In any case, Thanks for that lead Jethro.

enjoy !


----------



## Kevin R (Jan 3, 2009)

Anybody have any thoughts on sound quality?


----------



## madpoet (Jul 26, 2010)

I have and love my 9.8.


----------



## nugga22 (Apr 30, 2008)

I just ordered one. Hopefully it ships today, and I'll have it in house early next week. I'll let you know what I think of it.


----------



## madpoet (Jul 26, 2010)

Can't believe that price on the 885... makes me want to cry! I paid 3 times that for my 9.8.


----------



## sean_w_smith (Jan 16, 2008)

I have and love a couple of the 8XX series onkyo's between my two houses and they sound great stand alone or with amps...

I replaced a acurus pre-amp and some rotel and carver amps with an Onkyo 805 and at least for theater its a big step UP in sound quality.

The effects of audessy and the modern DSP's is quite impressive. 

you can't go wrong on a refurb for that kind of price...

Sean


----------



## noysboy (Jul 16, 2010)

I had the 885 for a while...awesome bang for the buck at normal retail price.

I now have a AVM-50 and when I A/B'd them, there was no contest...the avm50 is much better...but costs a whole heckofalot more.

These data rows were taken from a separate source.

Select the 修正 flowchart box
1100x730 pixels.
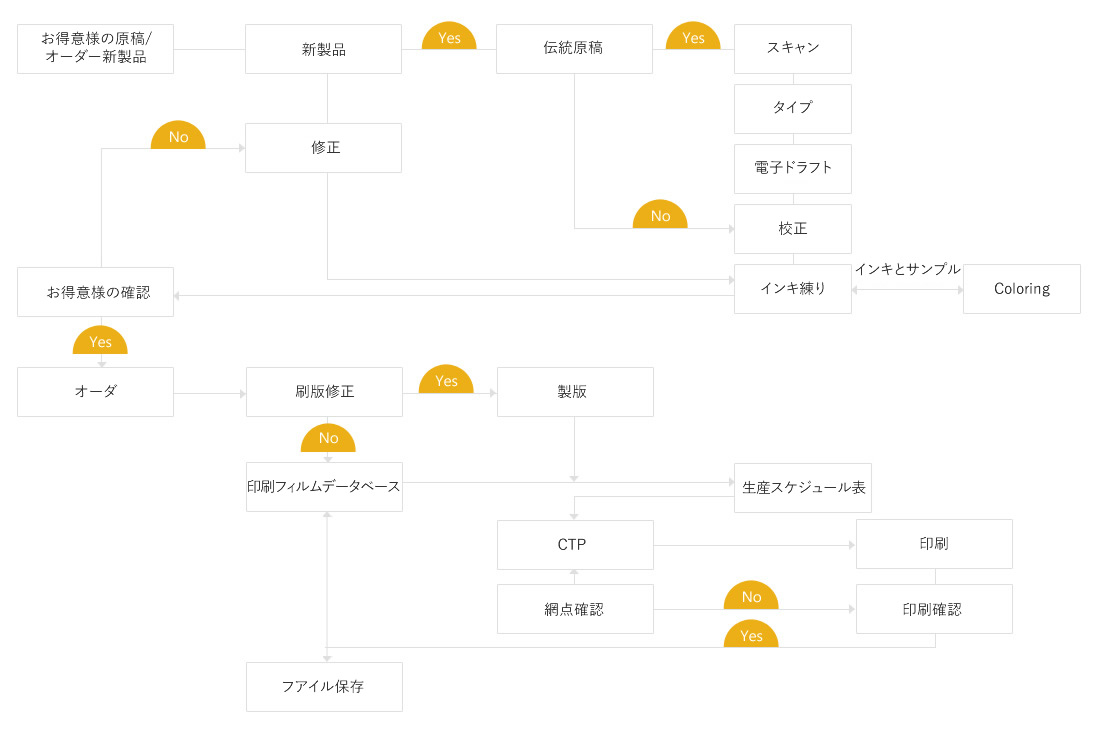[x=323, y=148]
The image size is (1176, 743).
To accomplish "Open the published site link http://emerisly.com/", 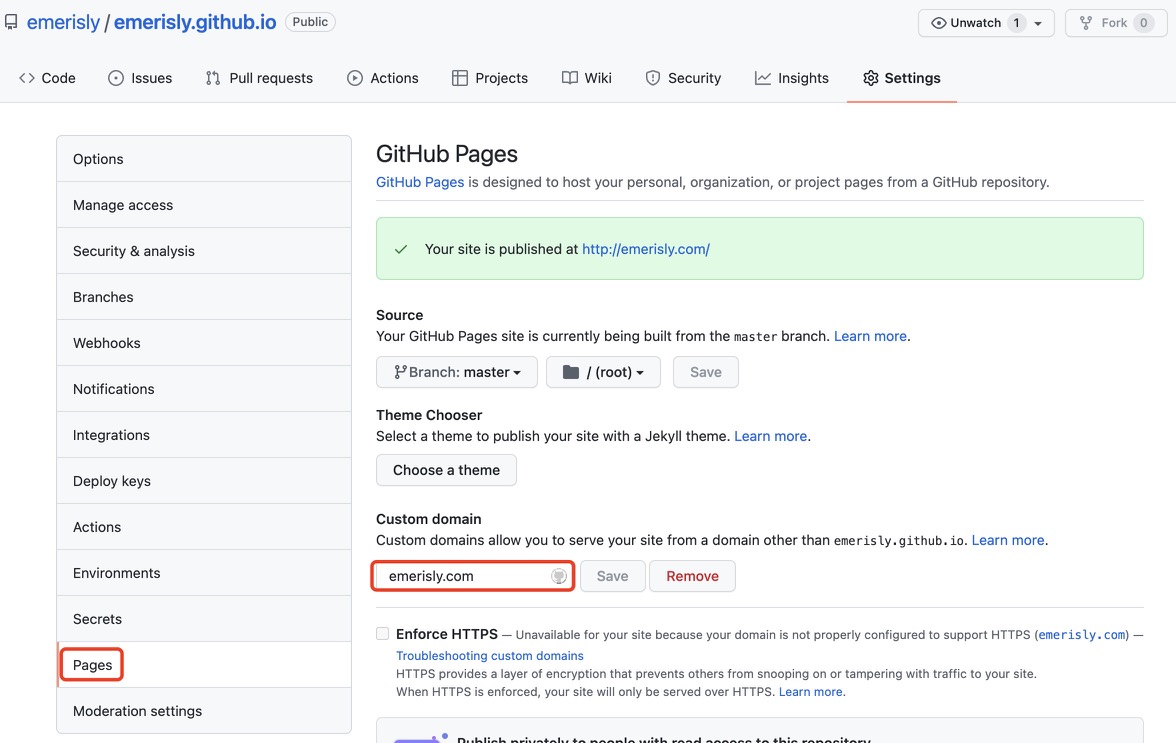I will point(646,249).
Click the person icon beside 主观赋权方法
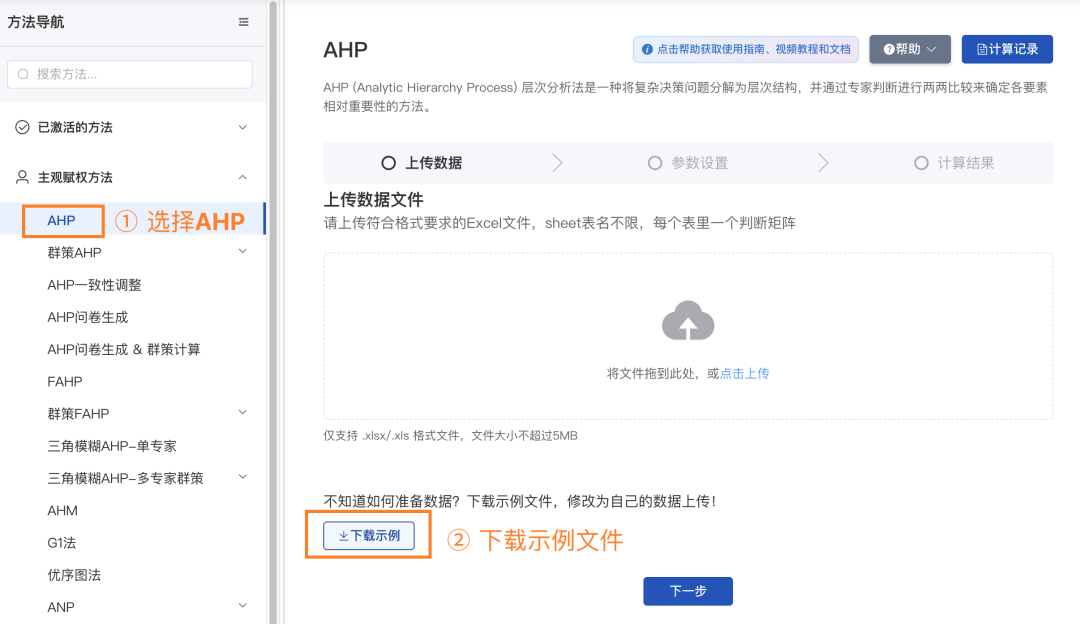Image resolution: width=1080 pixels, height=624 pixels. tap(22, 177)
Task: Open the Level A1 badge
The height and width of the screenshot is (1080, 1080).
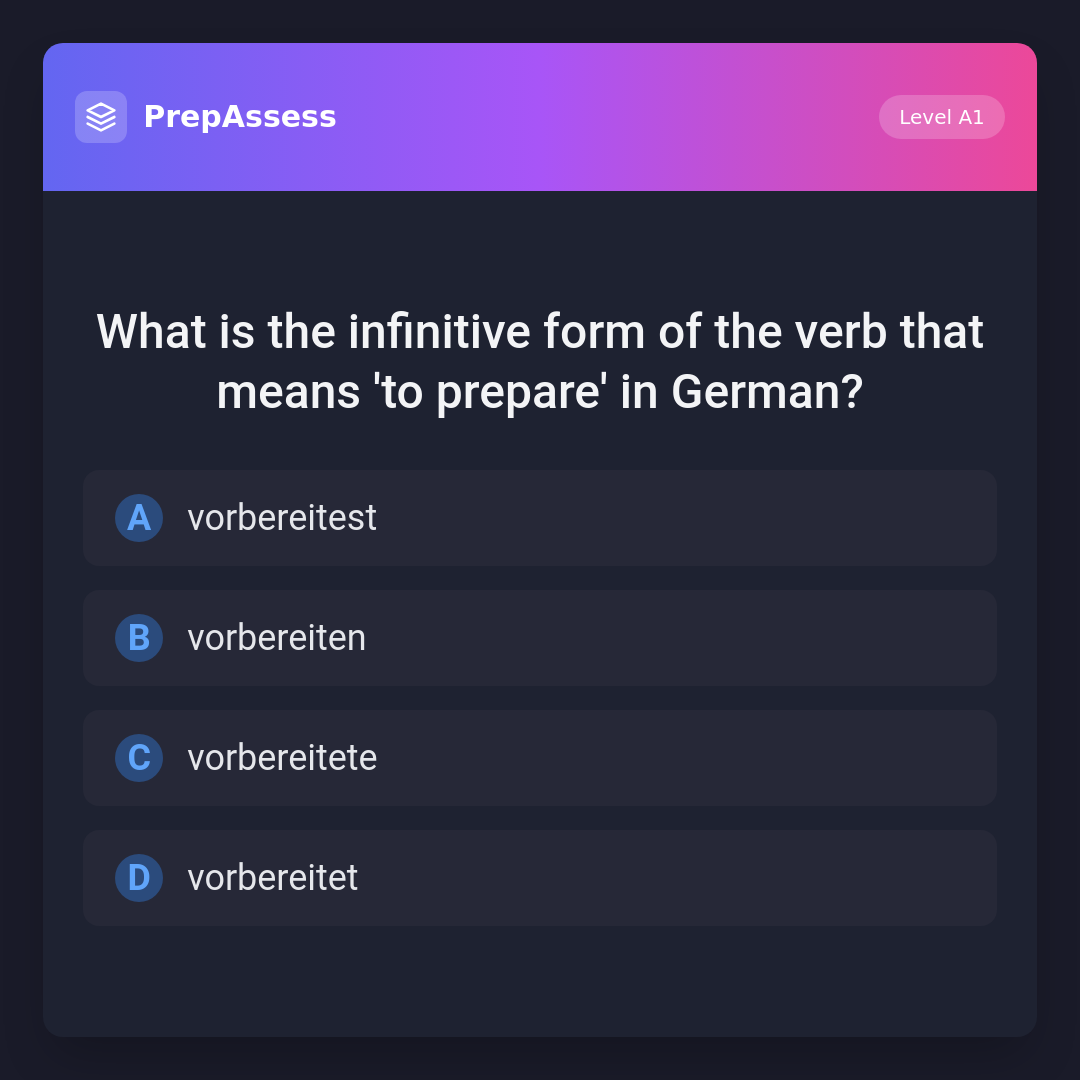Action: click(941, 117)
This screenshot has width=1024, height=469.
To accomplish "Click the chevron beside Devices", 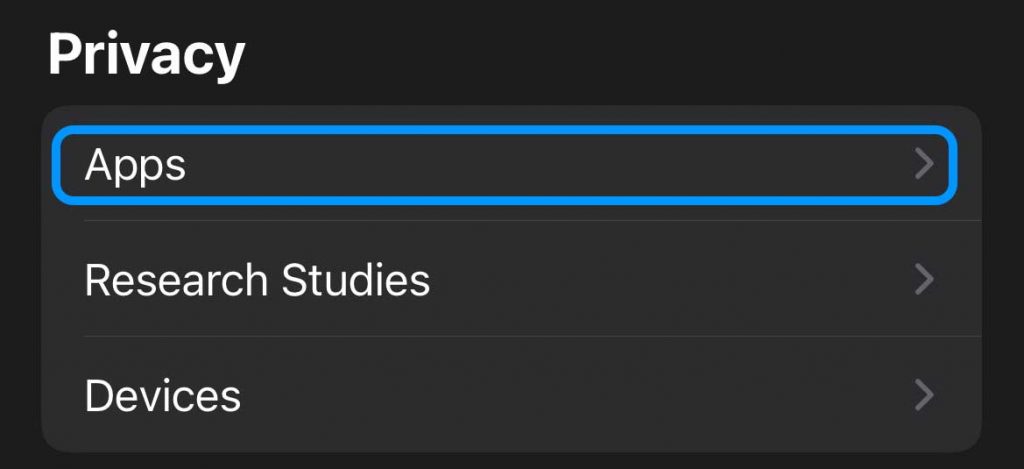I will (924, 395).
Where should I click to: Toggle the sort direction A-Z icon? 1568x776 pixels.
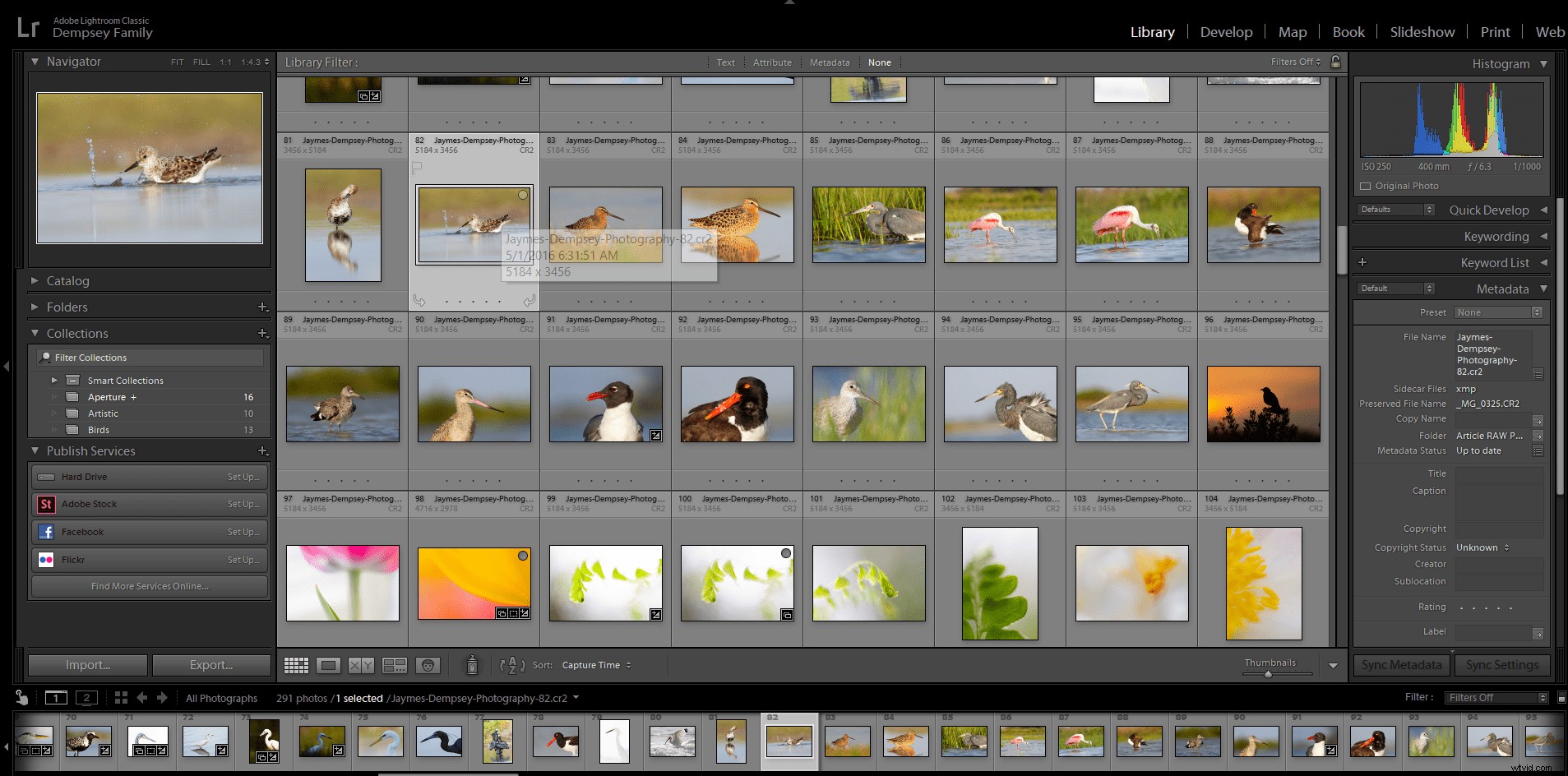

For $599, I'd consider picking up an other 885 for a secondary system...thats a crazy price.


----------



## imported_Lefty (Mar 26, 2009)

noysboy said:


> I had the 885 for a while...awesome bang for the buck at normal retail price.
> 
> I now have a AVM-50 and when I A/B'd them, there was no contest...the avm50 is much better...but costs a whole heckofalot more.
> 
> For $599, I'd consider picking up an other 885 for a secondary system...thats a crazy price.


Would you care to elaborate why you think the AVM50 is "much better"? They are both high end solid state devices, so the sound will be similar enough not to figure into the equation. The Onkyo build is very high quality with the Reon processor, and the latest Burr-Brown DAC's, which are well implemented. It is feature rich at the original price point, although the model cycle has ended, and it has been replaced by the 886, which has few useful improvements. 
Lefty


----------



## noysboy (Jul 16, 2010)

Lefty said:


> Would you care to elaborate why you think the AVM50 is "much better"? They are both high end solid state devices, so the sound will be similar enough not to figure into the equation. The Onkyo build is very high quality with the Reon processor, and the latest Burr-Brown DAC's, which are well implemented. It is feature rich at the original price point, although the model cycle has ended, and it has been replaced by the 886, which has few useful improvements.
> Lefty


Quite simply, I A/B'd them and prefered the avm50. If you are interested in the two, then you should hear them for yourself. They do not sound the same to my ears, YMMV.


----------



## imported_Lefty (Mar 26, 2009)

OK. So to clarify, the AVM50 SOUNDS much better to YOU, not that it's necessarily a much better unit in general. I was hoping for a little more detailed objective information. 
Thanks though.
Lefty


----------